Ethanol plants are at risk of a "shake-out" of the kind which sent many into bankruptcy three years ago, Fitch Ratings analysts have said, in a report warning that a key battle for cotton prices has yet to come.
The rating agency warned that a range of companies, from airlines to restaurant groups faced "increasing pressure on margins" from higher commodity prices ?a prospect causing growing unrest among bondholders.
"The potential for intensifying margin pressure later in the year exists, particular in light of the fact that firms already exhausted most of the easier restructuring options during the recession," Fitch analysts said.
However, the ratings agency was particularly cautious over prospects for ethanol producers who only last year began to emerge in earnest from downturn caused by the last spike in corn prices.
'Distinct risks'
A "rash" of bankruptcies in 2008-09 had not, as might have been expected, improved the sector's pricing power by curtailing production capacity, with failed ethanol plants typically re-emerging under new ownership.
The industry also faced waning political support, with opposition "high" to renewing tax breaks.
And with corn accounting for 60-70% of costs, producers had only limited ability to sidestep the jump in corn prices since June.
The hedging which, according to the US Department of Agriculture, has protected plants until now from higher corn cost "presents its own distinct risks", Fitch said, noting the example of VeraSun Energy, which collapsed after locking in corn at peak prices in 2008.

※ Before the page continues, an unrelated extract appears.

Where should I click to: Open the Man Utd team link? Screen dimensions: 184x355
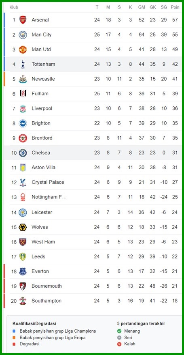tap(41, 49)
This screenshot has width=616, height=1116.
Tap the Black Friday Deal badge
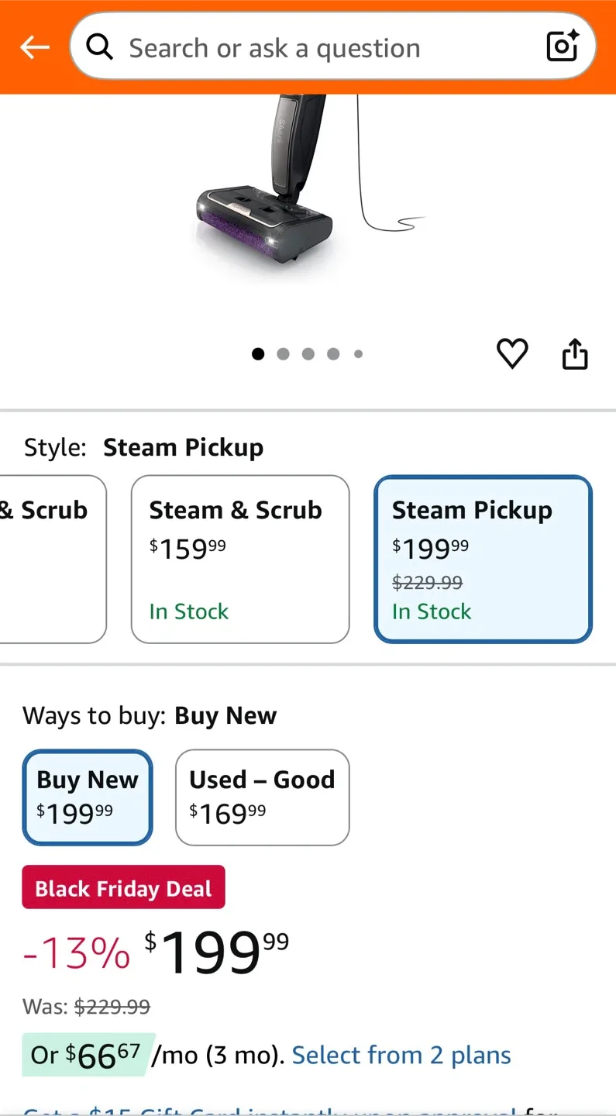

Diversified groups, such as Archer Daniels Midland and Valero Energy, reliant on ethanol for only a portion of profits were the "best positioned to handle volatility".
'Uncertain reaction'
Fitch added that department stores had yet to feel the brunt of the jump in cotton prices to a record high of more than $2 a pound, and would not until the autumn face the need to raise prices of clothing which account for 50-60% of sales.